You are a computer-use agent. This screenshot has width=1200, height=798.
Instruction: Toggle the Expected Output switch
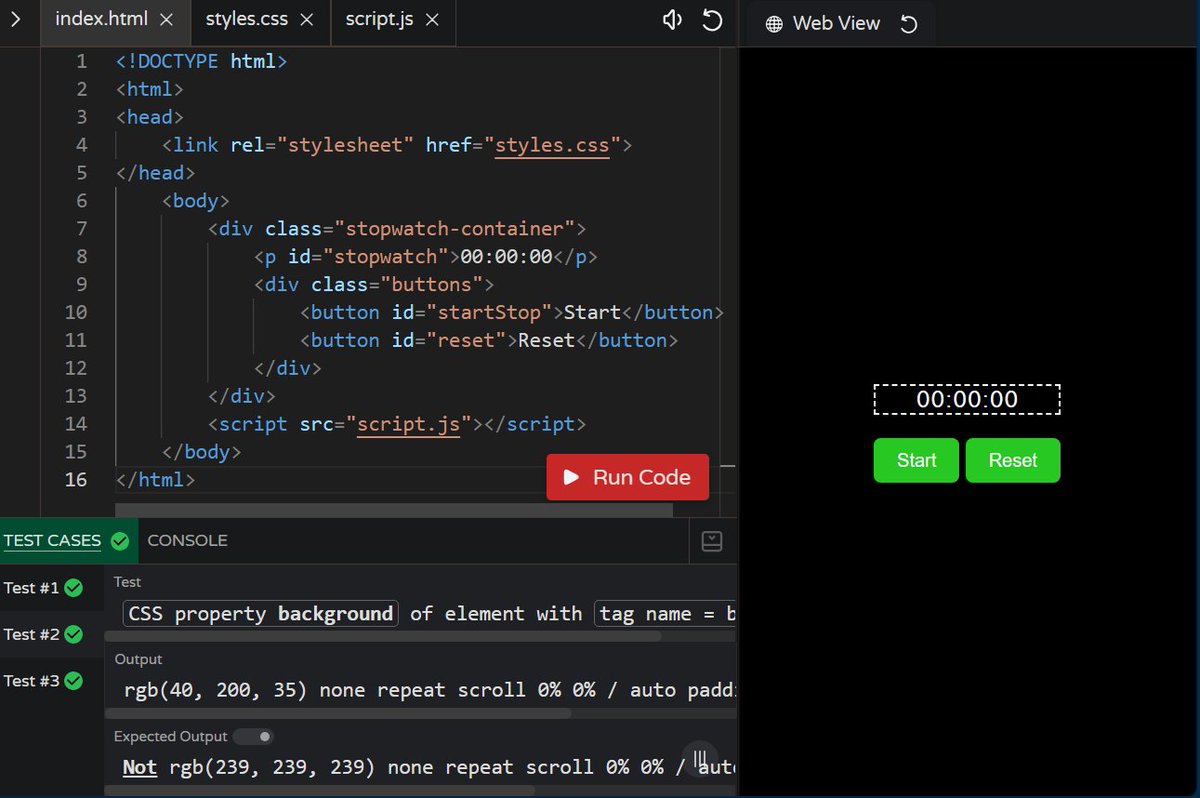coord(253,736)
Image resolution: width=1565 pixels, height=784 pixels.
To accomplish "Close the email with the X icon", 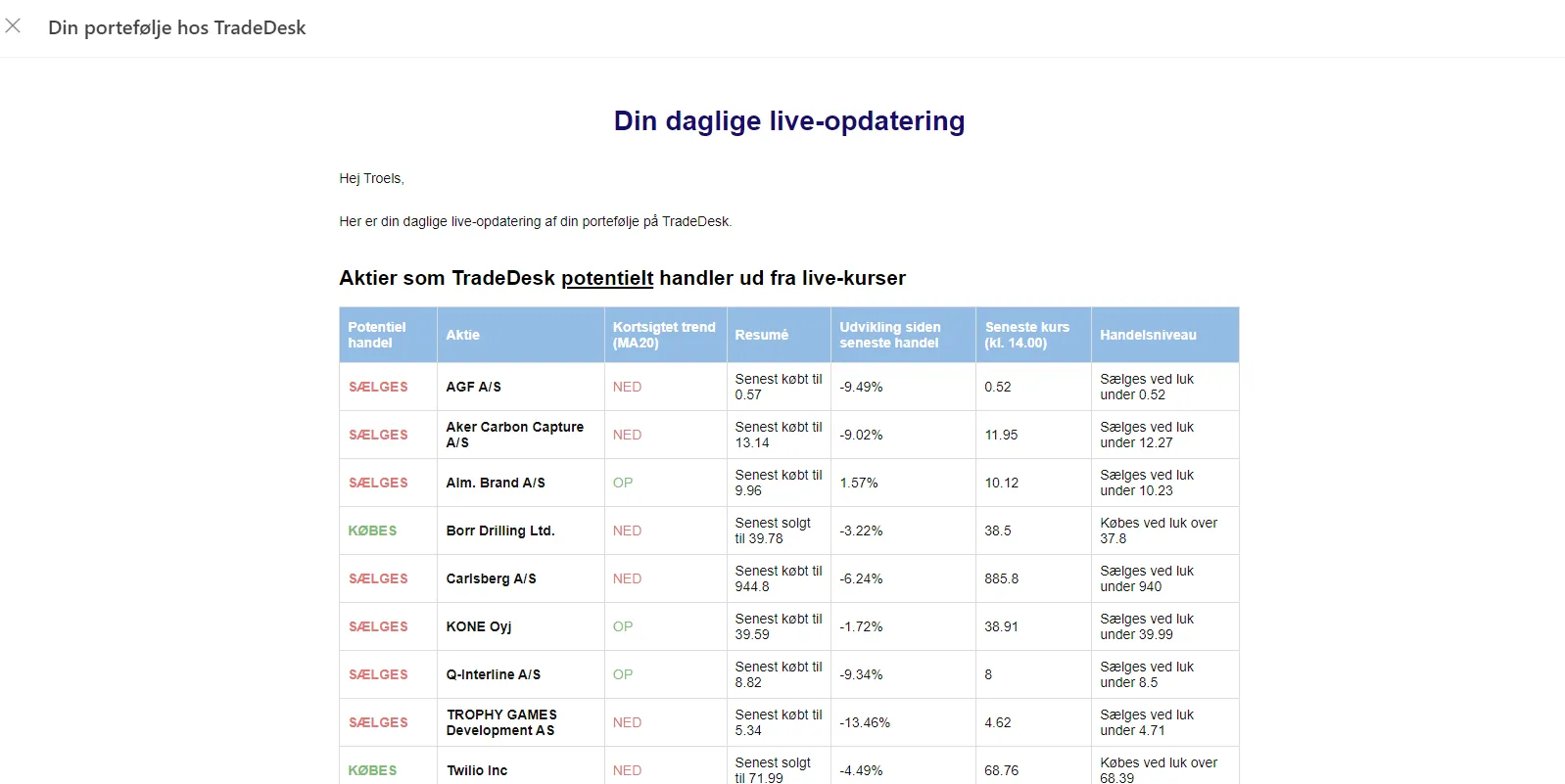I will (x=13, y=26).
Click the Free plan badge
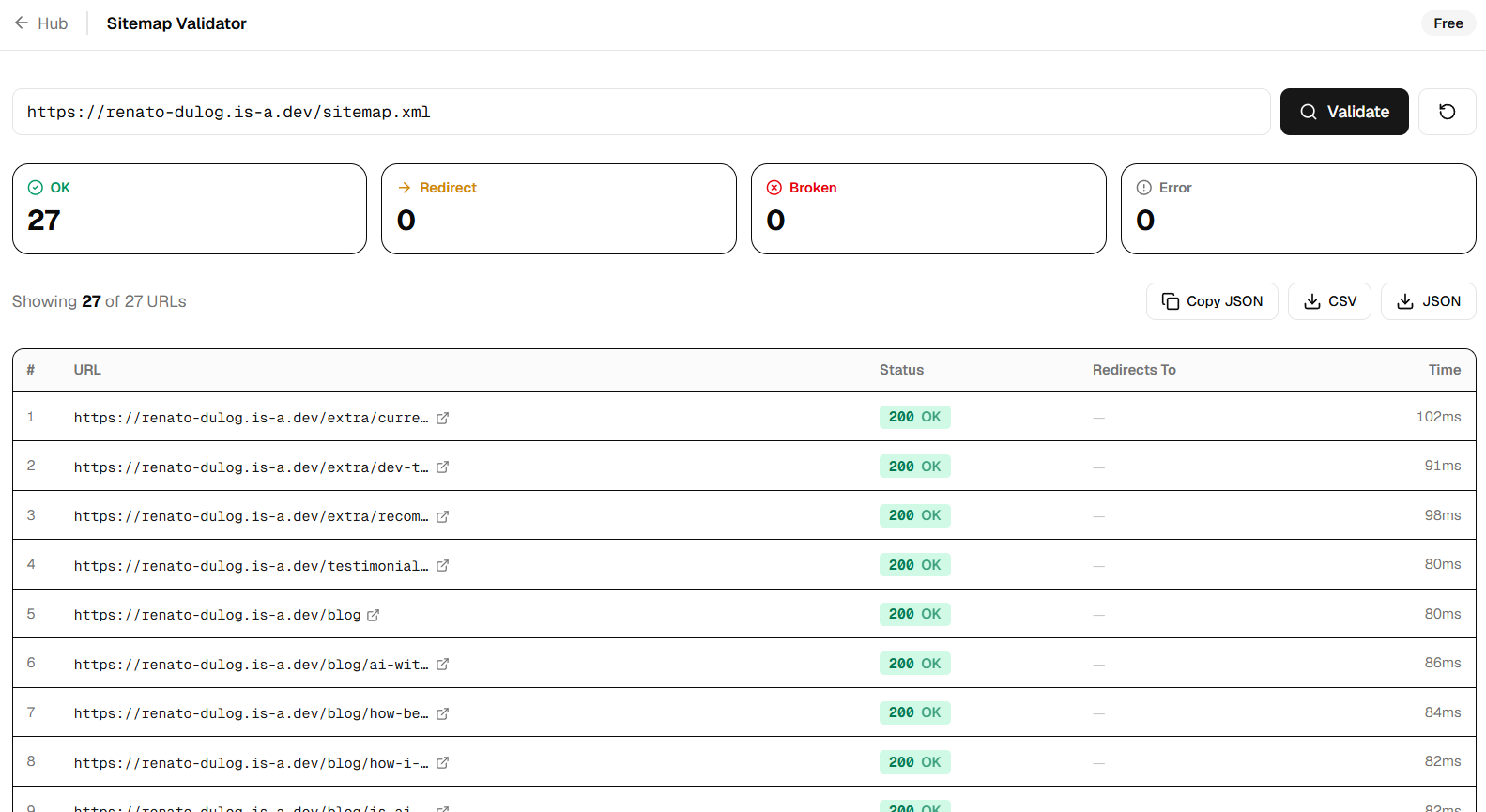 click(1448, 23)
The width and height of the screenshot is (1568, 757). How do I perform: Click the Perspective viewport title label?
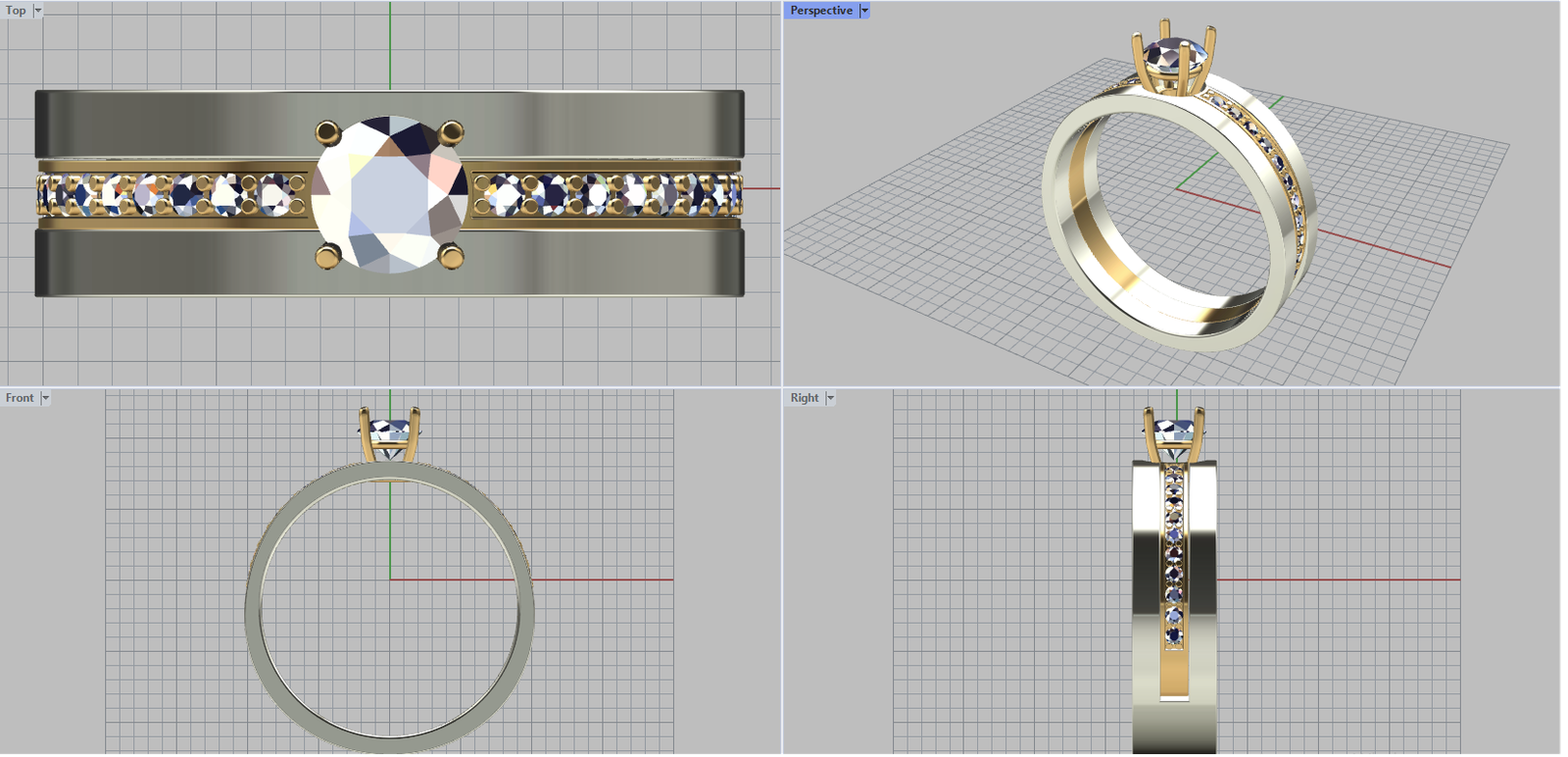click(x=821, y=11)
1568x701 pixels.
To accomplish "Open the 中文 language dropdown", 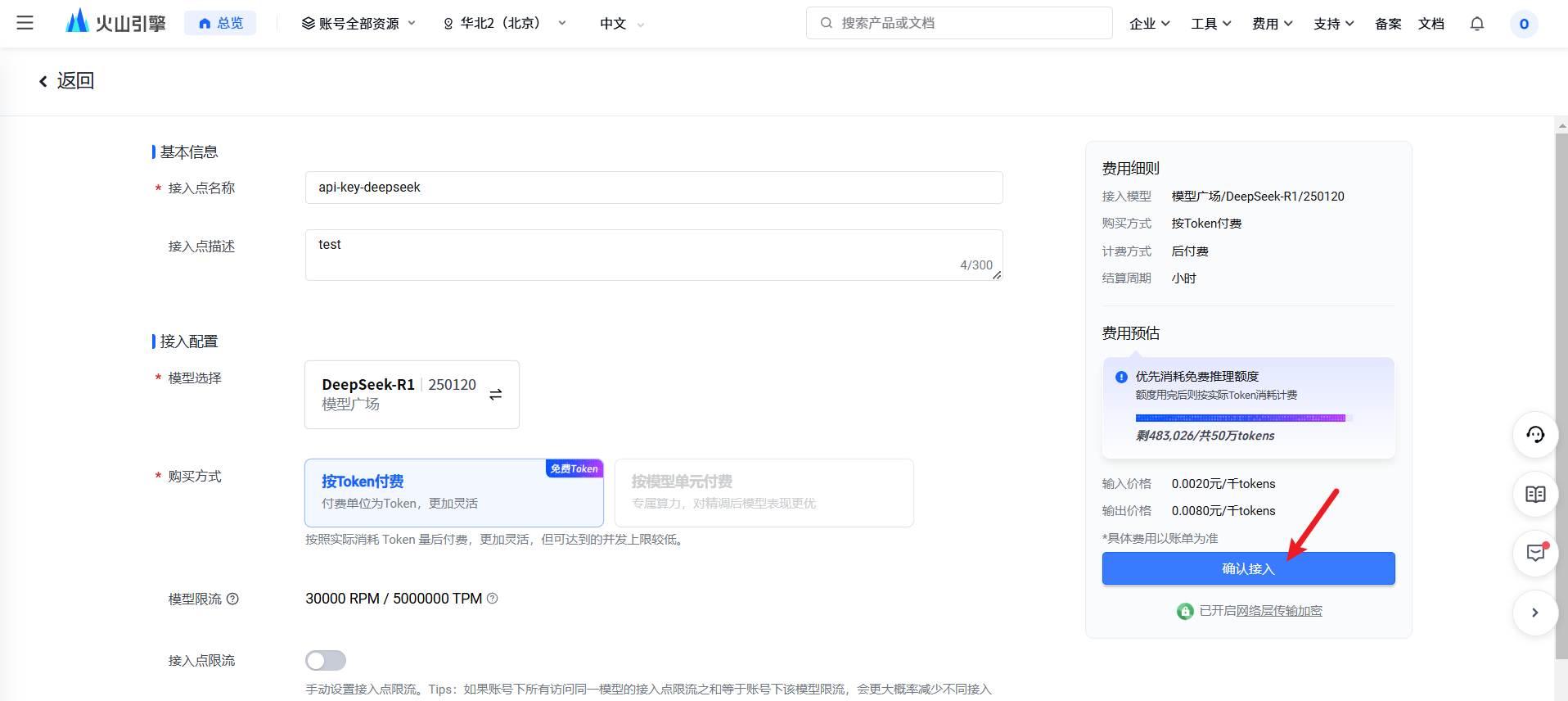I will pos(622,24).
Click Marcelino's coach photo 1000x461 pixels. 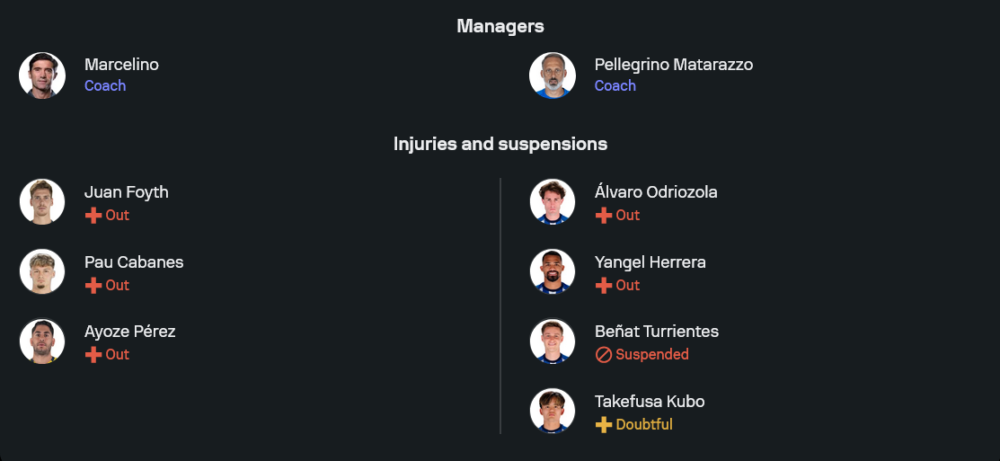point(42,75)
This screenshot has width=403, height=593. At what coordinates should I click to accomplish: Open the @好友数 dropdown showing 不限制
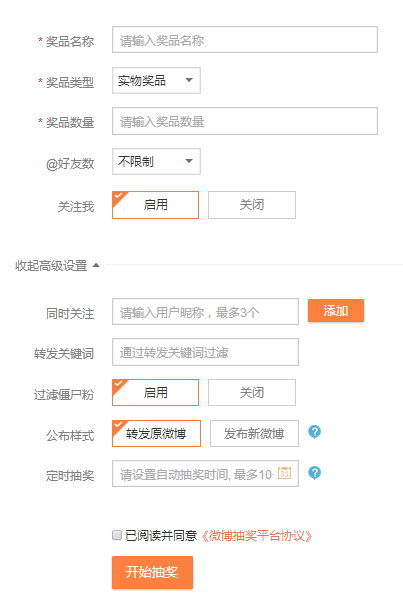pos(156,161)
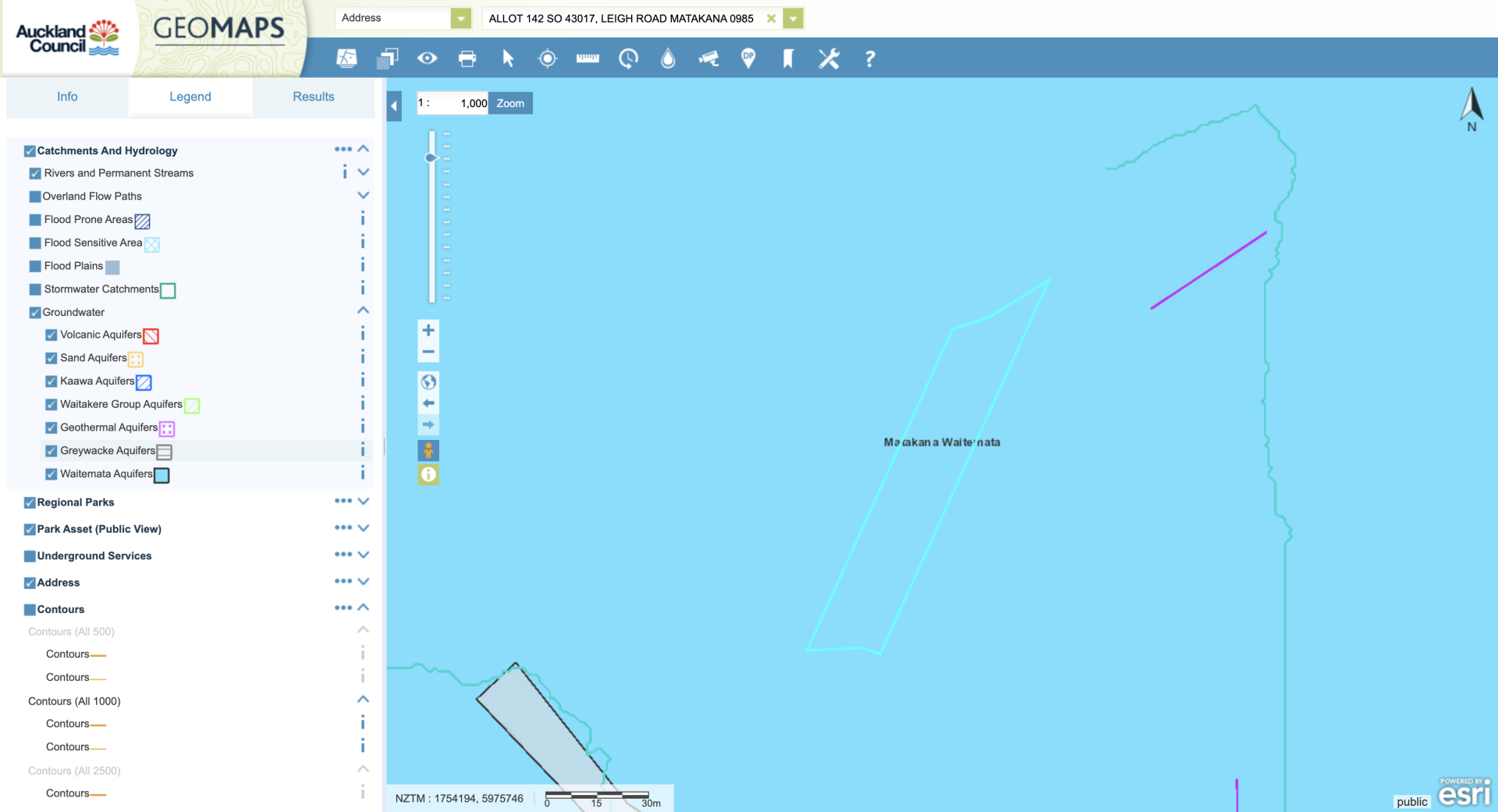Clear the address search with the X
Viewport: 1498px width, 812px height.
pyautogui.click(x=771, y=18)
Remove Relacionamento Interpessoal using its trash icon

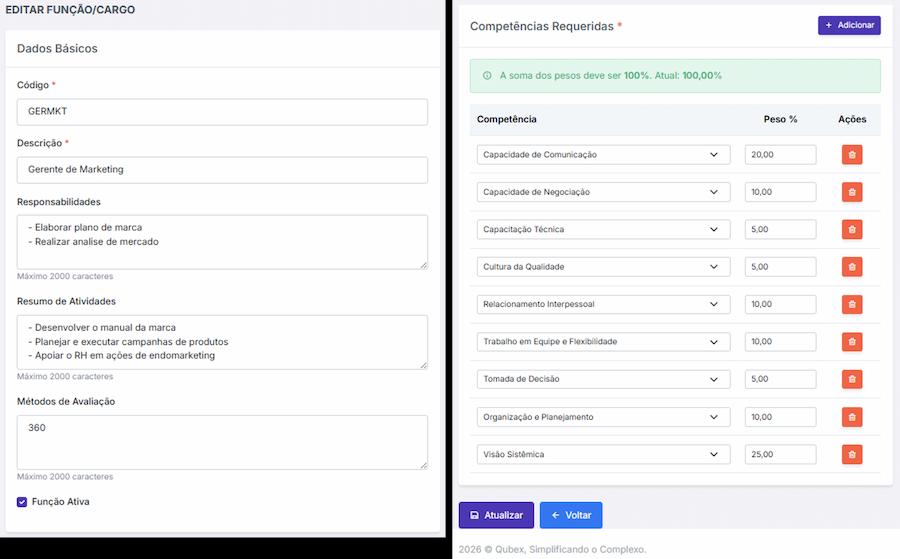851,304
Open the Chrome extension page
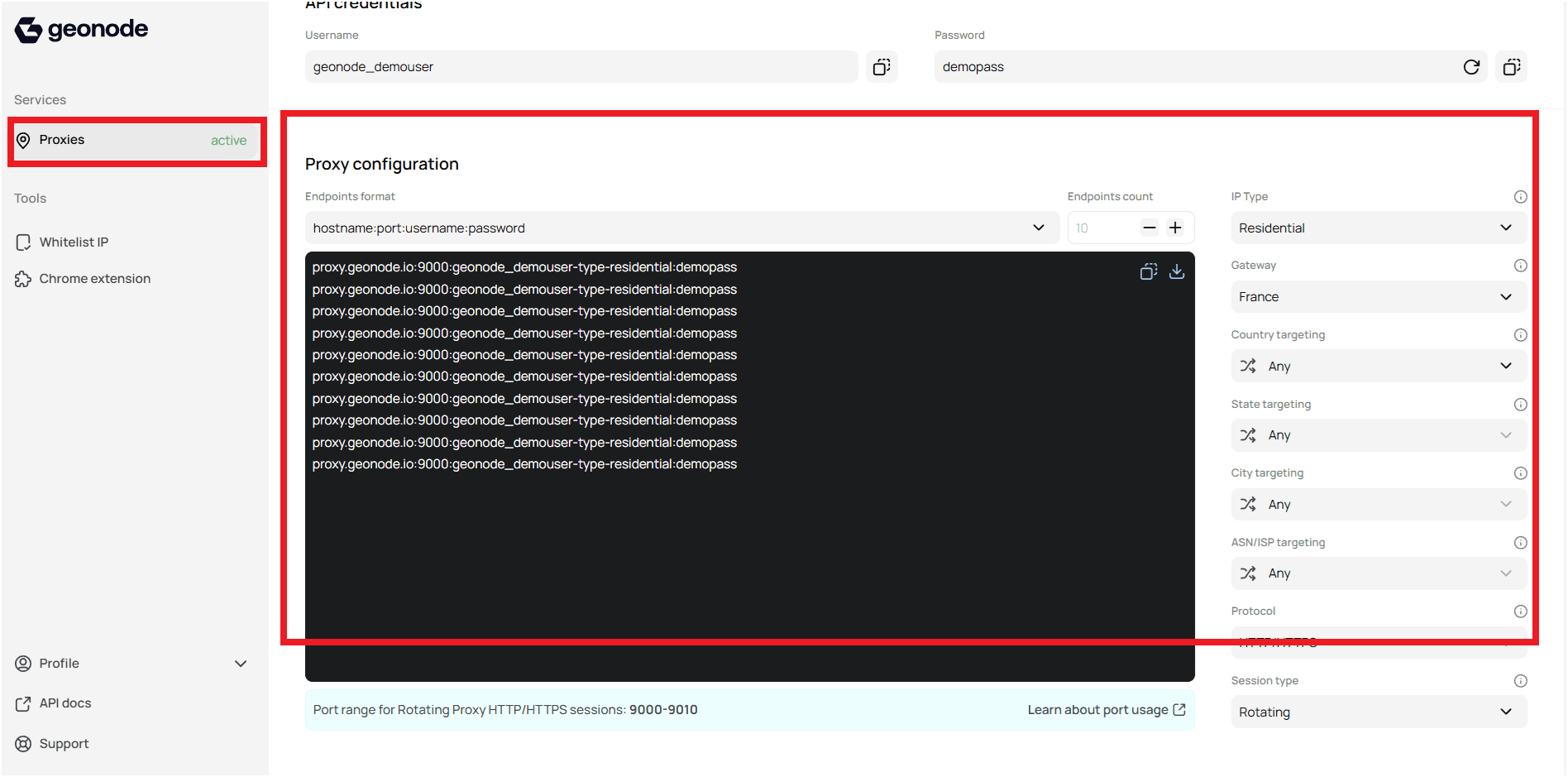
---
REQUIREMENT – Express the stretch from the line containing "Remove Relacionamento Interpessoal" through the end of the rows as a Markdown table with the columns No. and Line, one line per table row, and omit blank lines and pictures.

TASK RESPONSE –
| No. | Line |
|---|---|
| 1 | Remove Relacionamento Interpessoal using its trash icon |
| 2 | 851,304 |
| 3 | Open the Chrome extension page |